This Weekend’s Winners: Screen Gems’ ersatz Nicholas Sparks title The Vow (No. 1 with $41.7 million) and an update of Three Days of the Condor from Universal Pictures in Safe House (No. 2 with $39.3 million) both opened huge. But the real surprises came from the strong openings for Warner Bros.’ Journey 2: The Mysterious Island (No. 3 with $27.6 million) and Fox’s 3-D rerelease of Star Wars: Episode One – The Phantom Menace (No. 4 with $23 million); both were allegedly franchises with bright futures behind them. Credit Dwayne “The Rock” Johnson as the Ingredient That Wakes Up Franchise Flavor — producers, feel free to take our suggestions on the franchises he can revitalize next.

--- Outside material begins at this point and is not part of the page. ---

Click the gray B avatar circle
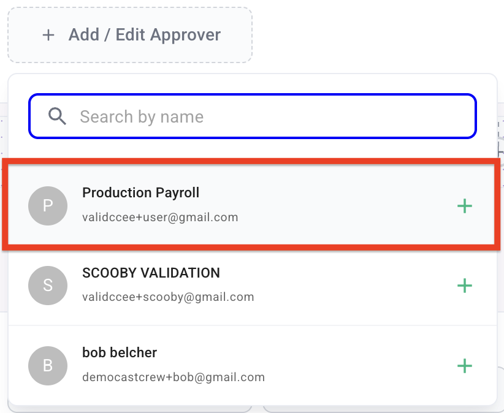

This Weekend’s Losers: No one! In fact, this marked the first time in movie history that four films grossed more than $20 million during a regular, run-of-the-mill, non-holiday weekend. So if you bought a ticket, give yourself a round of applause, too: You helped make this the sixth consecutive weekend of positive box-office returns for 2012. Now, let’s get you cracking on that AIDS prophylaxis, you superstar!
How It All Went Down: Take that, branded entertainment: We can’t help but feel ebullient that in what’s largely been an era of ever-more-reductive intellectual property, there’s not an action figure, board game, toy, or even a comic book gloating in wings hoping to take credit for the weekend’s hits.

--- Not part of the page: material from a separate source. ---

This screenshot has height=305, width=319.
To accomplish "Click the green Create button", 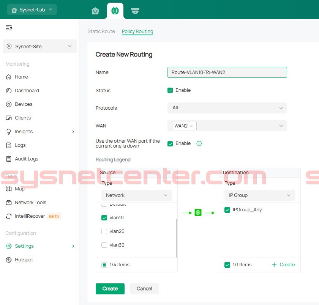I will (110, 289).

To be fair, though, with the female lead from The Notebook and the male lead from Dear John, The Vow was essentially Transformers for teen girls: Almost three quarters (72 percent) of its audience was female (with the remaining 22 percent males with wood under their fingernails, from being dragged off the porch) and well more than half (55 percent) was under age 25, making it the highest-grossing opening weekend in the history of Screen Gems.

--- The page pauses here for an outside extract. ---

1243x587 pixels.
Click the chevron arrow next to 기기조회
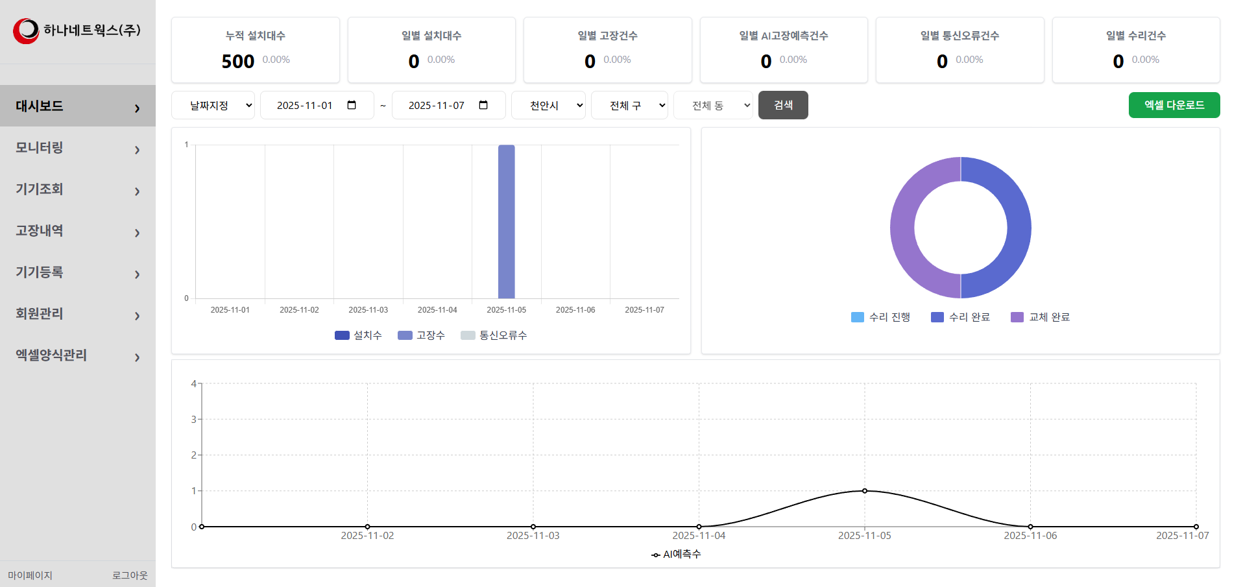[x=137, y=191]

For Safe House, its money was made at the other end of the spectrum: As you’d expect for a rated-R picture, nearly two thirds (62 percent) were over 30, but what was surprising was that it appealed almost evenly among the usual fault-line categories of sex and race. A little more than a third of its audience was black, a little less than a third was white, and 23 percent was Latino.
And then there’s the matter of Mysterious Island. We’d profess to being bewildered that Jules Verne is now one of the hottest writers in Hollywood, but as we noted last fall, the public domain is now where Hollywood’s private enterprise is at. What’s truly noteworthy — but hardly mysterious — is that Warner Bros. locked it all down correctly: Not only did it bother to get the larger-than-life story right, but it did the larger-than-life 3-D right (a whopping 88 percent of tickets were in 3-D or IMAX), landed the right larger-than-life star, and finally, just plain sold the hell out of it.